Thursday, May 1, 2008

Human Sexes Part 1 (of 6)

I proposed that Liz and I blog about each episode of Desmond Morris' The Human Sexes, a six-part series shot in 1997.
Part 1 - Different But Equal
Part 2 - The Language of Love
Part 3 - Patterns of Love
Part 4 - Passages of Life
Part 5 - The Maternal Dilemma
Part 6 - The Gender Wars

I've watched Part 1 and through writing I found what I find unsettling about this series.

Part I lays the foundation for the series with the premise that the sexes are "equal but different". This is due to an evolutionary history that involved the division of labour. Females were designed for stamina and maternity and males were designed for speed, strength and hunting.

The series is accompanied by the seemingly omnipresent camera which travels around the world and is narrated by the authoritative British accent of Morris telling us what "science has proven". In the classic debate over human behaviour, Morris ascribes to nature (biological determinism) over nurture (socialization). However, he often points out that cultures exaggerate masculinity and femininity in different ways and that upbringing can change biology (as is the case with female bodybuilders who have extremely low body fat).

I like the style of the documentary, Morris looks at human beings as if he were removed from them. But I find his attempt to remain objective to be unsettling. I didn't agree with the theory that men have superior navigational skills and sense of spacial recognition from a "test" of a classroom of students drawing bicycles. I find these more controversial statements to be slyly tucked in after obvious segments like "women have breasts".

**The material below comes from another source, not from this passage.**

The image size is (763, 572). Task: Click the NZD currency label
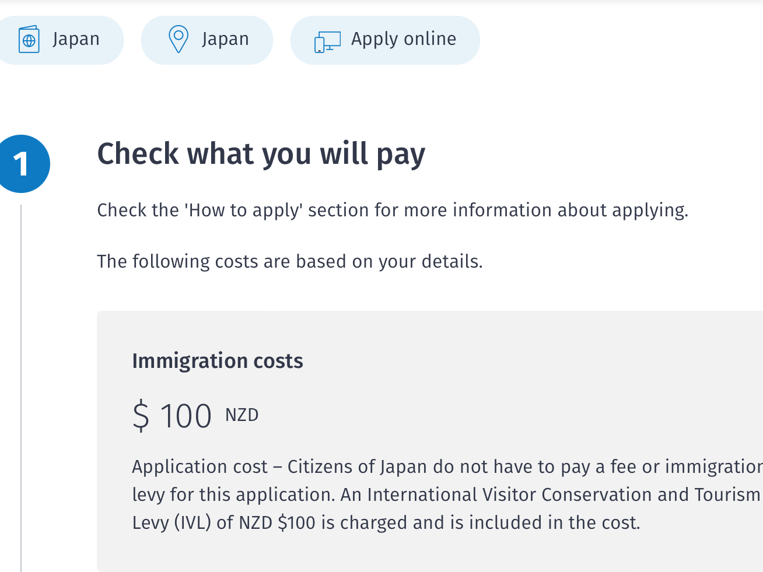click(242, 415)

I understand the desire for Morris to present "objective science" but I feel it's a filter that removes the point. Initially, I thought this would be a neat documentary for an alien to watch but then I started seeing it as a distortion. It's leaving out a very important aspect of human history. When Morris talks about the sexes being "different but equal" I think he ignores a historical and international trend of patriarchy. In his attempts to show equal strengths and weaknesses of both sexes he avoids critically confronting the elephant in the room: why did so many cultures evolve that restrict women? I understand that biologically men and women are "different but equal" if we use the criteria that they have a biological duty to continue the species. But socially we are different and unequal and though it's an uglier tagline it unsettles me how it is hidden by a smokescreen of "objective science".

-He opens the series explaining that the world is divided into two sexes, completely ignoring hermaphrodites.
-He talked about the depiction of hunting in cave paintings without any inclination to prove how we know they were drawn by men.
-"Science has shown" is a terribly unscientific claim. I have no idea how the study was conducted that concluded men navigate by thinking of maps and women navigate by thinking of landmarks. I know that I do both and I feel it's more of a matter of experience with the area than gender.